DETTAGLI DEL PROBLEMA
Rinomina "sidebar" in "side panel" nelle righe che vanno dall'inizio delle righe fino alla riga che contiene "point(15,331)", inclusa, e riscrivi queste righe lasciando tutto il resto invariato. Non includere le immagini nella risposta.

┄┄┄┄┄┄┄┄┄┄

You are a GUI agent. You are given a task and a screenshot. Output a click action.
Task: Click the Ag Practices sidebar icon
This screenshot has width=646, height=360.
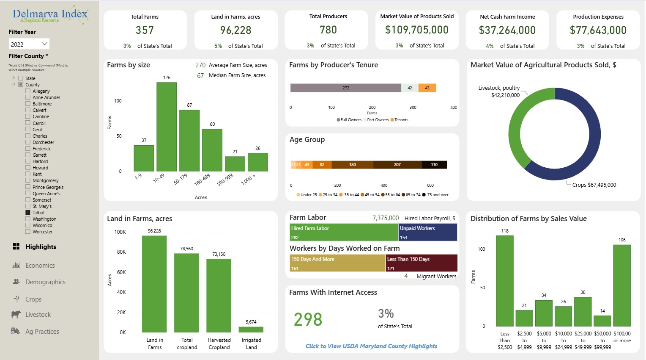point(15,331)
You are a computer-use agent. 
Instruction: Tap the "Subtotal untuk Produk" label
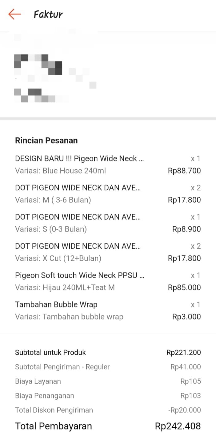click(50, 352)
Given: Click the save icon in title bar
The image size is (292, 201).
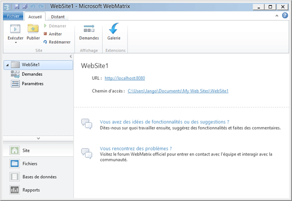Looking at the screenshot, I should (17, 7).
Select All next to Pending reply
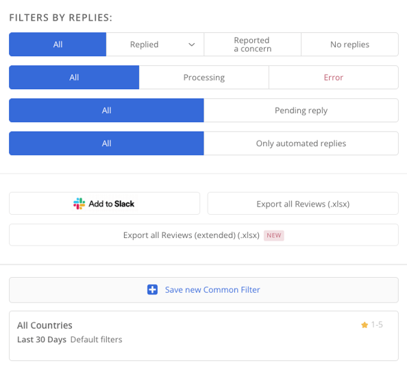 pyautogui.click(x=106, y=110)
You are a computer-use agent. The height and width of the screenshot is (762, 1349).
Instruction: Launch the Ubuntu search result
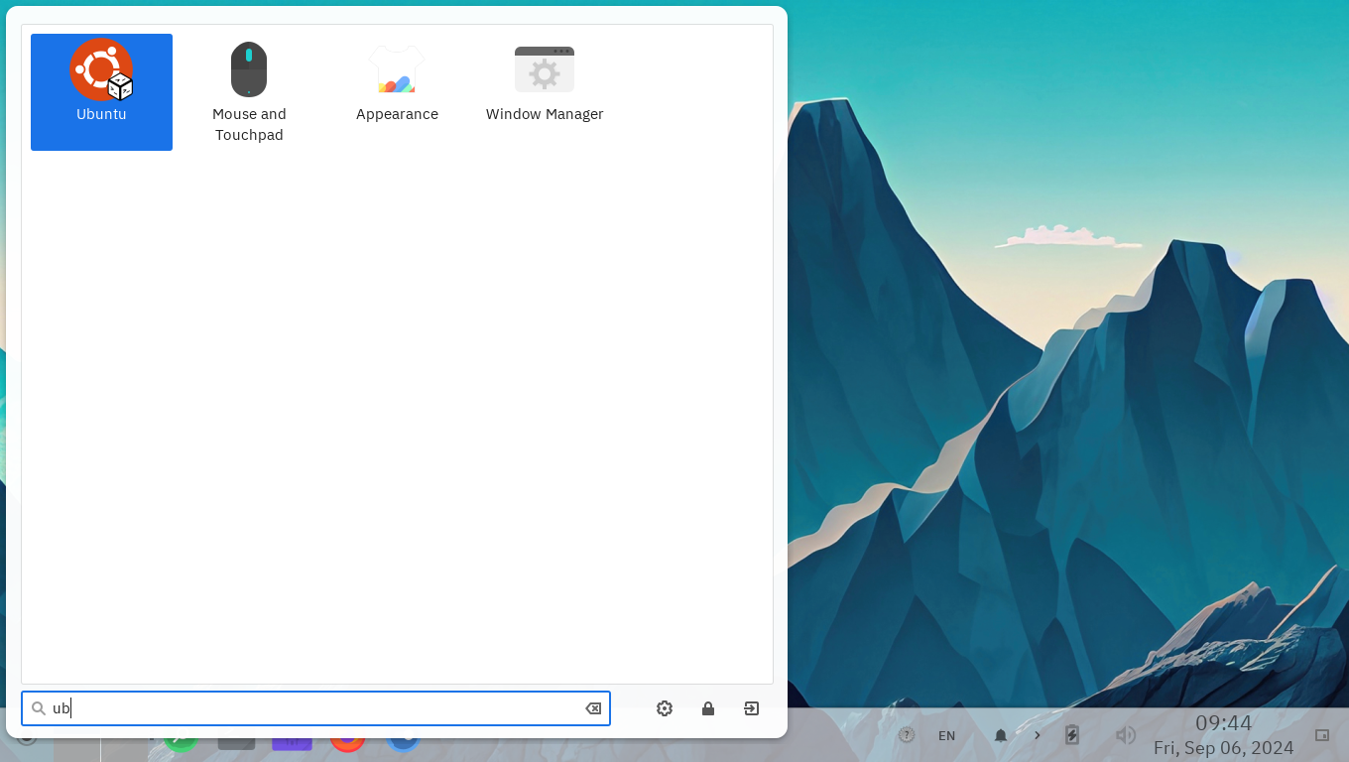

┄┄┄┄┄┄┄┄┄┄

RISPOSTA COMPLETA
You are a GUI agent. You are given a task and a screenshot. Output a click action.
Task: Click the Ag Practices side panel icon
This screenshot has width=646, height=360.
point(15,331)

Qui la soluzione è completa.